Evaluating Your Mental Health
One reason why the Olympics might be such a big deal is the scarcity. They don’t happen every year and so we look forward, anticipating, reading up on who will be competing and listening to “experts” critique the athletes and their training.
You never know what will happen, but something always does to make the Olympics memorable.
This year it may not be what happens during the judging, it may just be those who decide they aren’t going to participate due to mental health reasons.
We understand if an athlete pulls a hamstring or suffers an injury. They need to take care of their bodies in order to do their best.
And sometimes their mental health suffers due to many reasons, one being scrutiny and pressure they are under to bring home the gold.
This year, athletes are talking about their mental health along with their physical health.
Something is going right, because we haven’t been very good at knowing when our mental health may need attention. Being able to listen to your body and evaluate where you are will help you to know when you need help. It may help to avoid the horrible outburst that you didn’t even know was building inside until it surfaced.
The first is your mood. How do you feel? Can you name the emotion that you are experiencing right now? Do you just feel off, but don’t quite know why you feel that way? Are you having mood swings, feeling really up and really down, over and over? Mood swings are normal, but if you are finding it is interfering with your activities and relationships, then it is a mood disturbance and not just a swing.

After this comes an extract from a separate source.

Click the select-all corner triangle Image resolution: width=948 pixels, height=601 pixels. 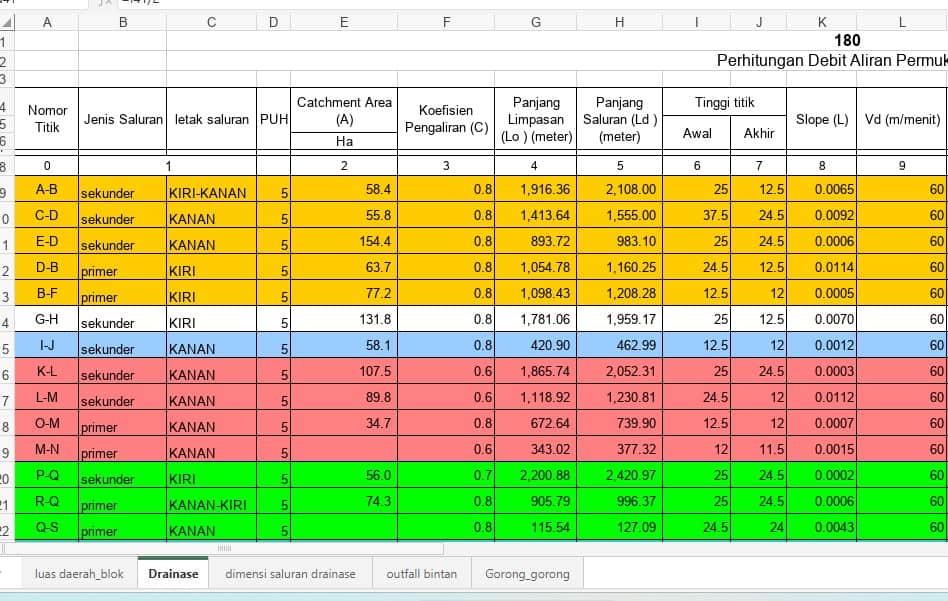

Do you have prolonged periods of depression where you lose interest in something you normally like? This is not depression because of a specific event or loss. This is where you are depressed and you don’t know why.
Next is anxiety, experienced as worry, nervousness, or apprehension. We all have these feelings now and then, but prolonged episodes interfere with your regular functioning or are more severe than you would expect need to be addressed.
The next one can be tricky. Our mind and body are connected so sometimes when things are going on in the mind, it manifests itself in the body. This is seen as headaches, stomachaches, or fatigue. If you are experiencing these, it may have something to do with your mental health and not your body.
Intense experiences are the next thing to look for such as trauma, violence, abuse, or war. It would be something that is tragic, dangerous, or life-threatening that you have experienced or witnessed. When this happens, we need to seek professional help to process the trauma and begin to learn how to move on.
Thoughts are the next thing on our list. If you are thinking about hurting yourself, or other destructive behaviors, that tells us we have a very serious problem and should seek immediate medical attention, meaning the emergency room if you aren’t able to get in to see your doctor.
Lastly, examine what you are turning to as a strategy to handle stress or escape the responsibilities of your life. These could be drugs (prescription or illegal), alcohol, tobacco, pornography, or anything that gives you an escape, but doesn’t address what is happening.
Be honest with yourself and this may take getting some input from those who are close to you. Most people who go into a rehab program don’t think they have a big problem, but those around them can see what is happening to them. What is the actual use and are you taking the substances to self-medicate for a mental health issue such as depression or anxiety?
I hope this is helpful in checking in with yourself on how you are doing mentally. Please seek professional help as there is help out there for you. Never give up hope, I assure you there is always hope.